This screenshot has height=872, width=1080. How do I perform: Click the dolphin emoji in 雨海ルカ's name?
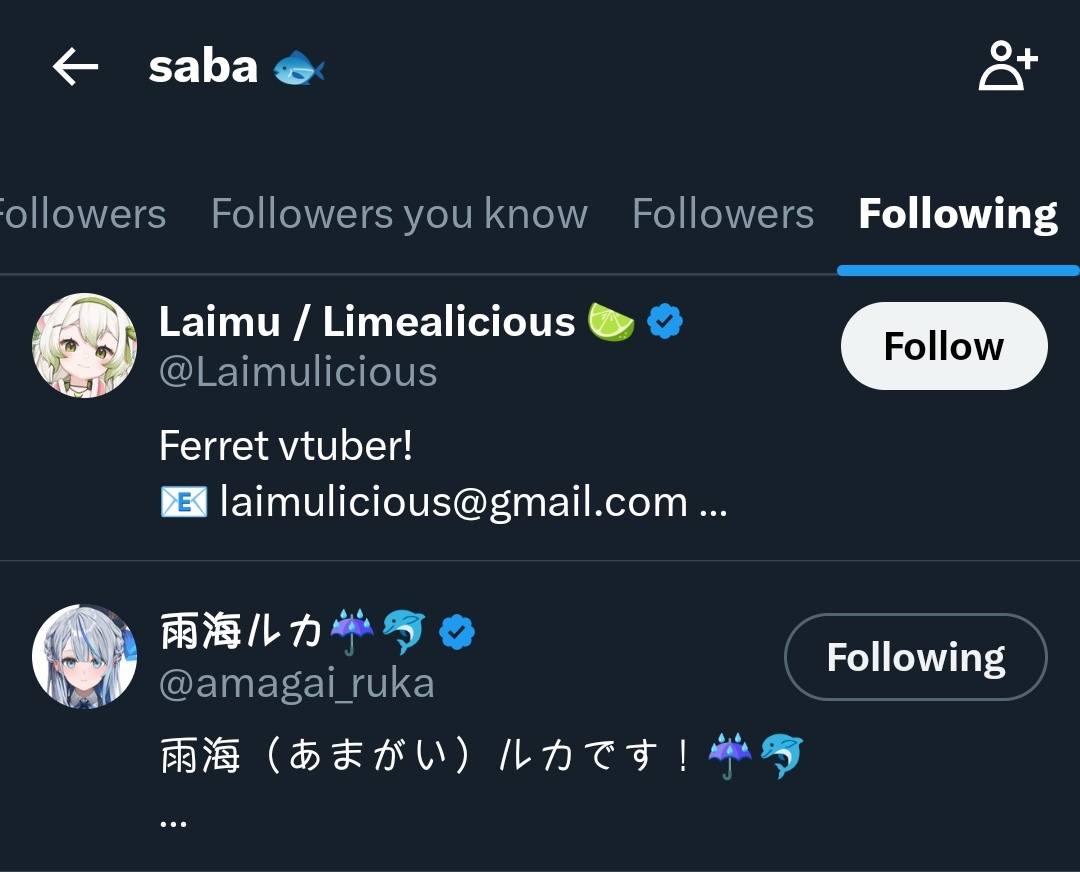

...

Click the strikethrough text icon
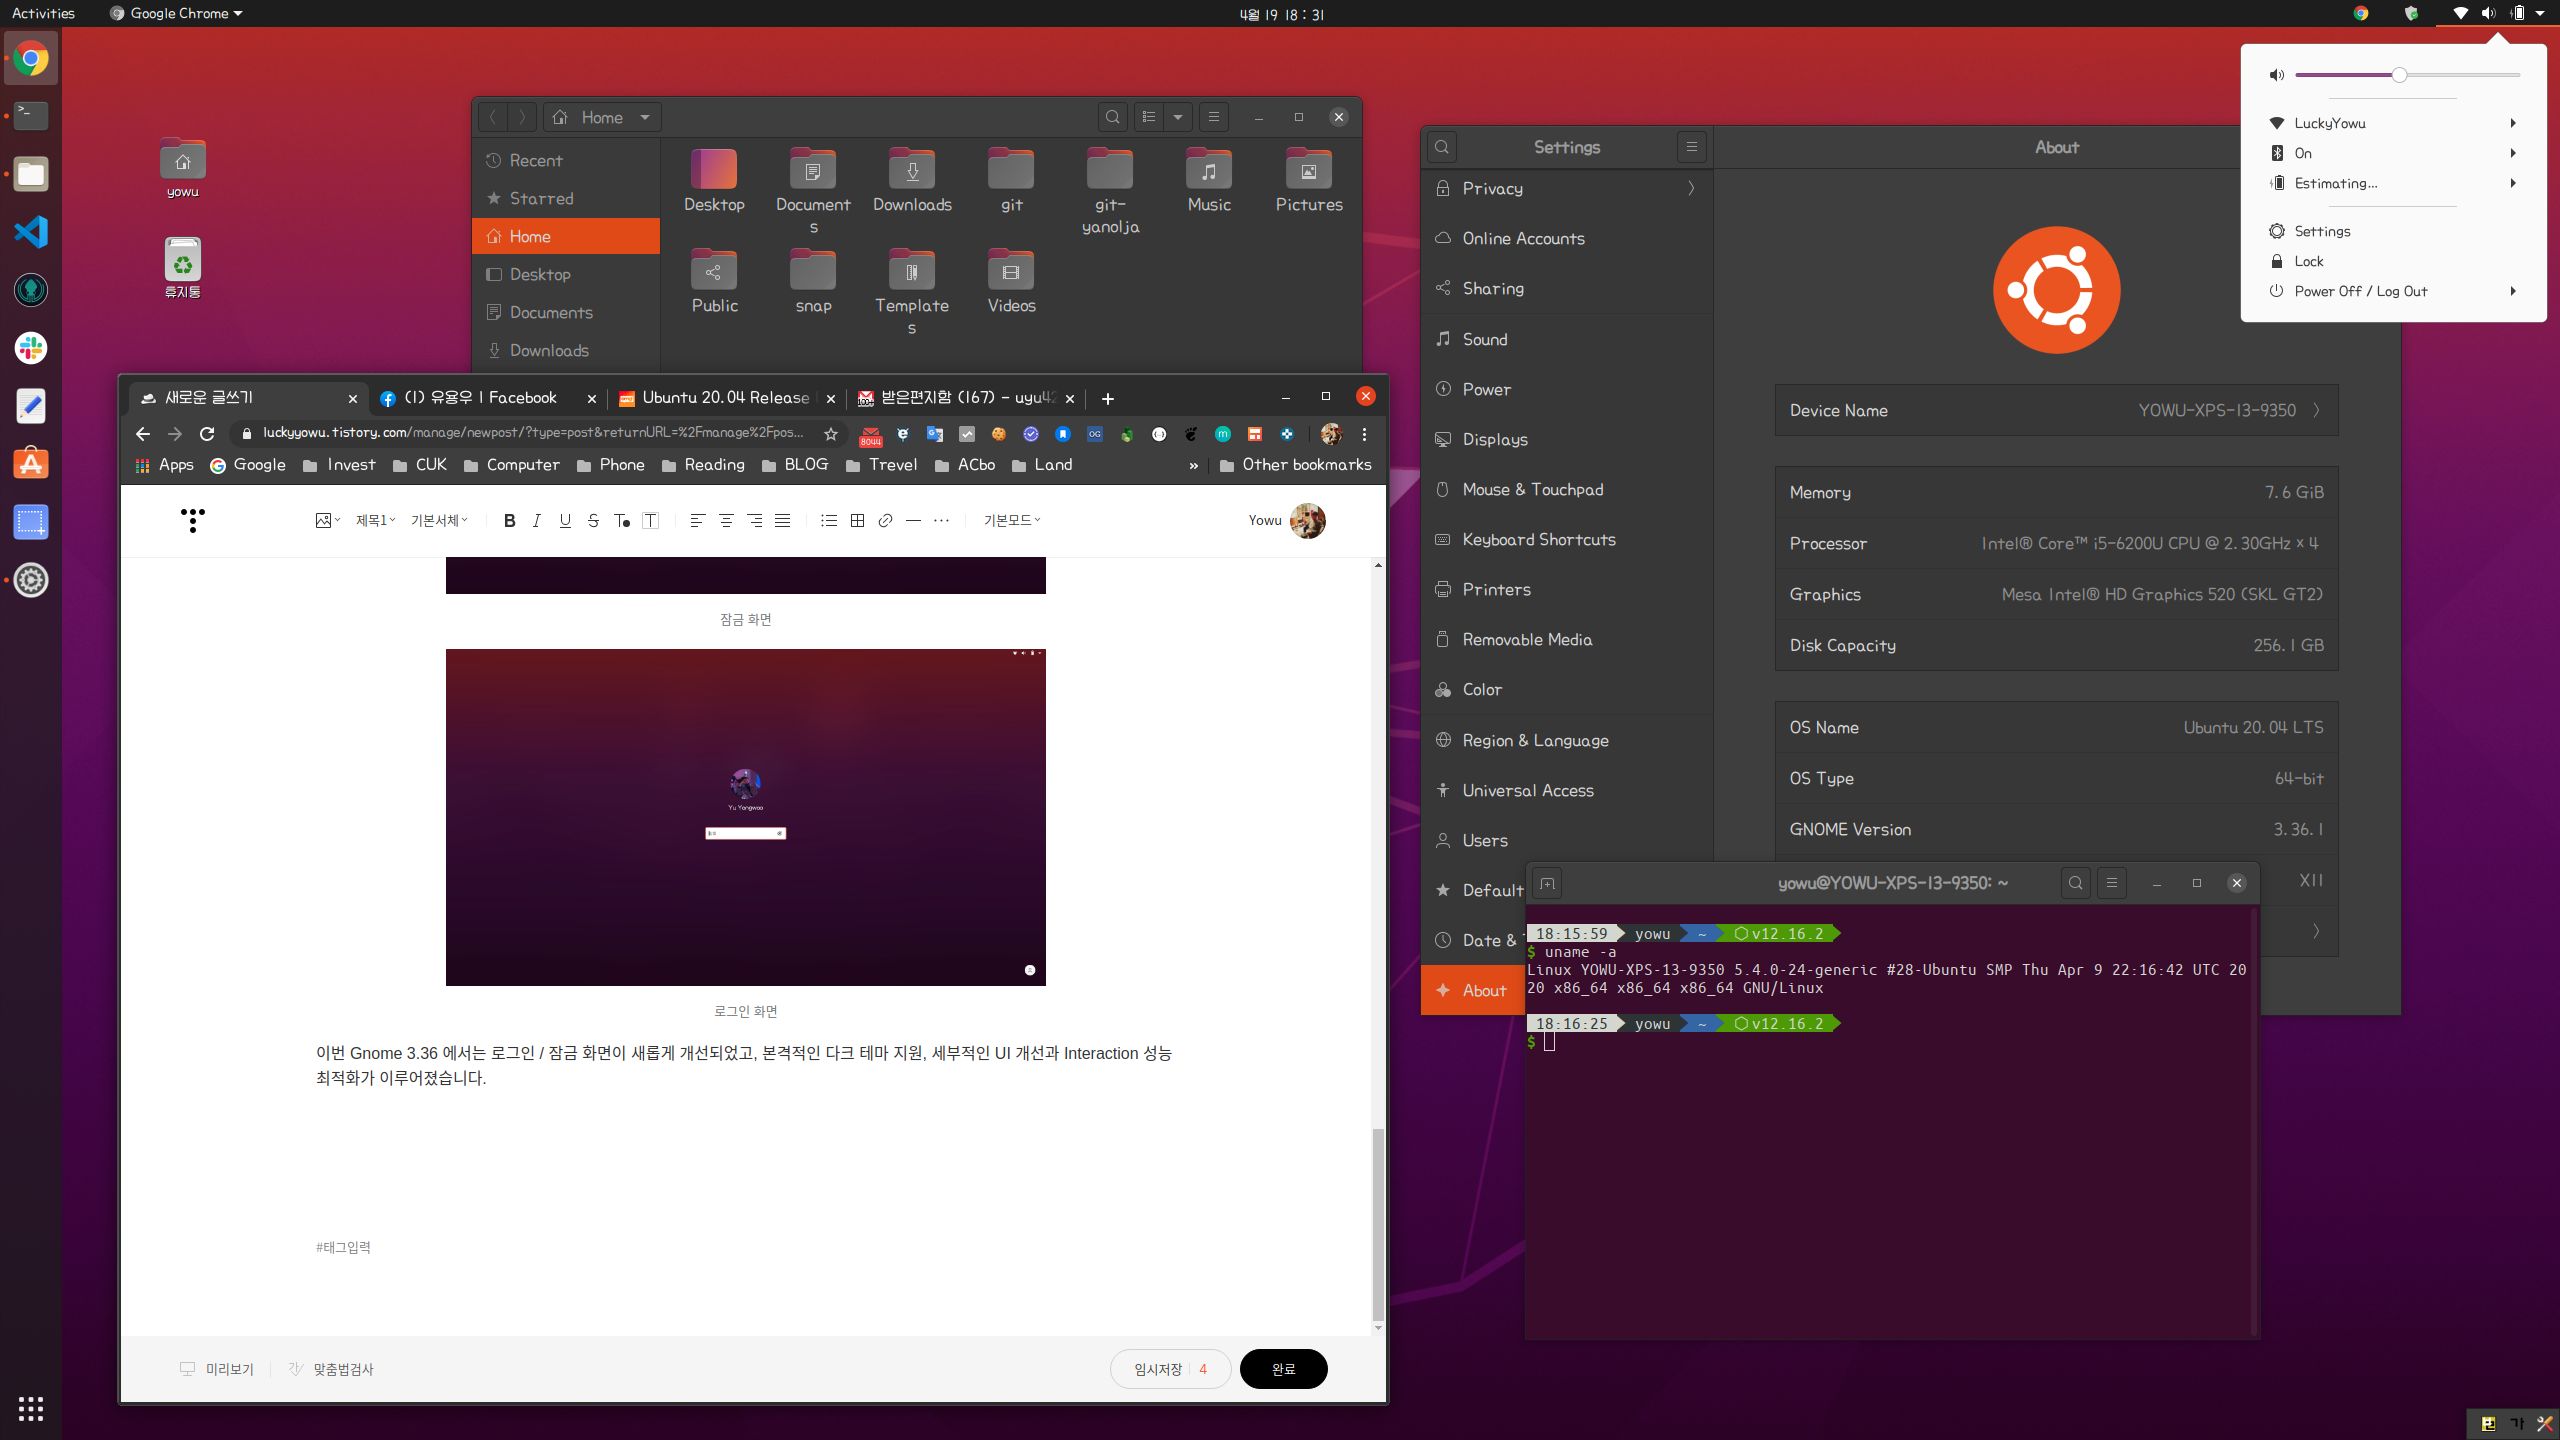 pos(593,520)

...

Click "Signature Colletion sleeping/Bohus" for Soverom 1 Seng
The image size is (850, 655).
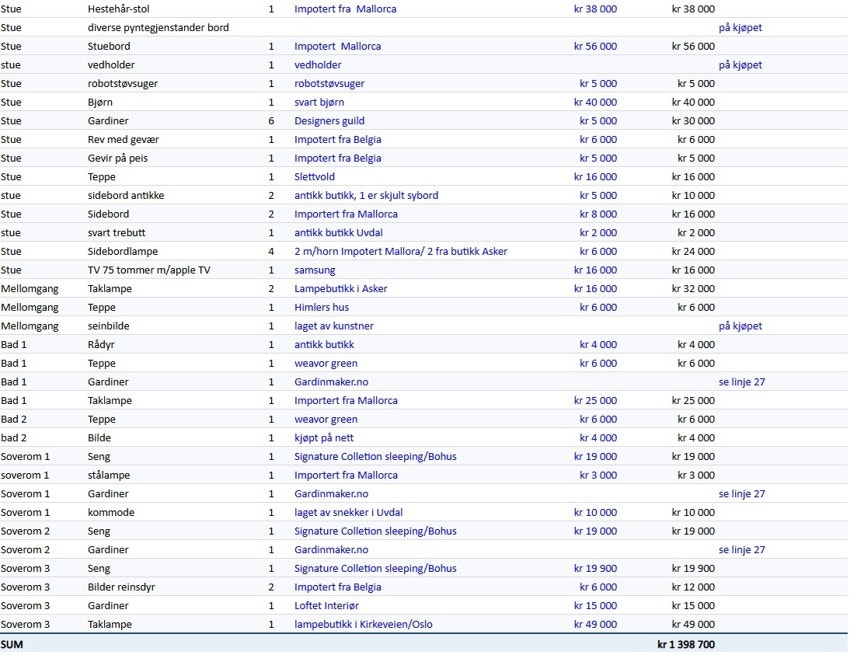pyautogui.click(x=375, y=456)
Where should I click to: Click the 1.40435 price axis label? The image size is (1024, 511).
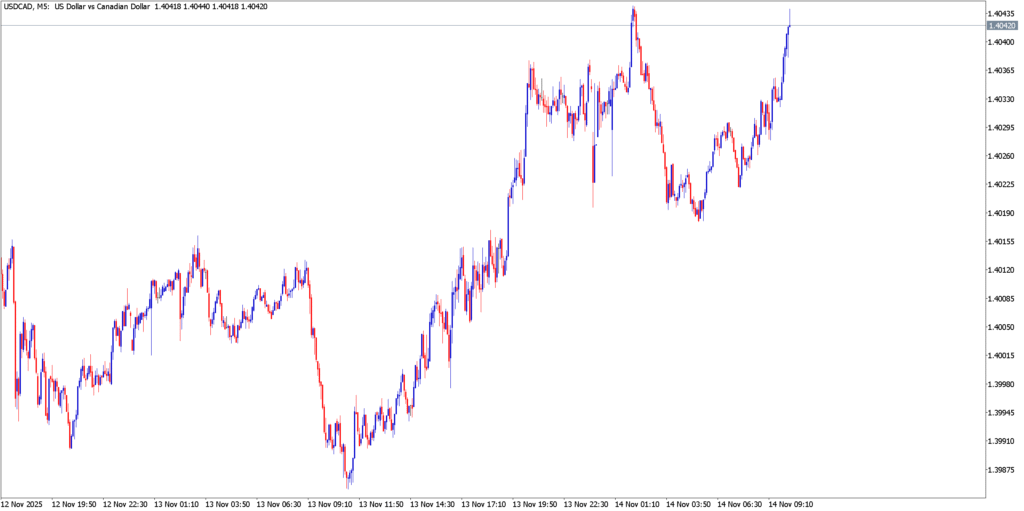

-- Problem to work on --
Transcribe the records starting with the line containing "Soverom 1 Seng" and ending with the line containing "Where should I", both included, without the pictures.

-- Correct result --
Click "Signature Colletion sleeping/Bohus" for Soverom 1 Seng
The image size is (850, 655).
pyautogui.click(x=375, y=456)
Where should I click to: Click the 1.40435 price axis label? The image size is (1024, 511).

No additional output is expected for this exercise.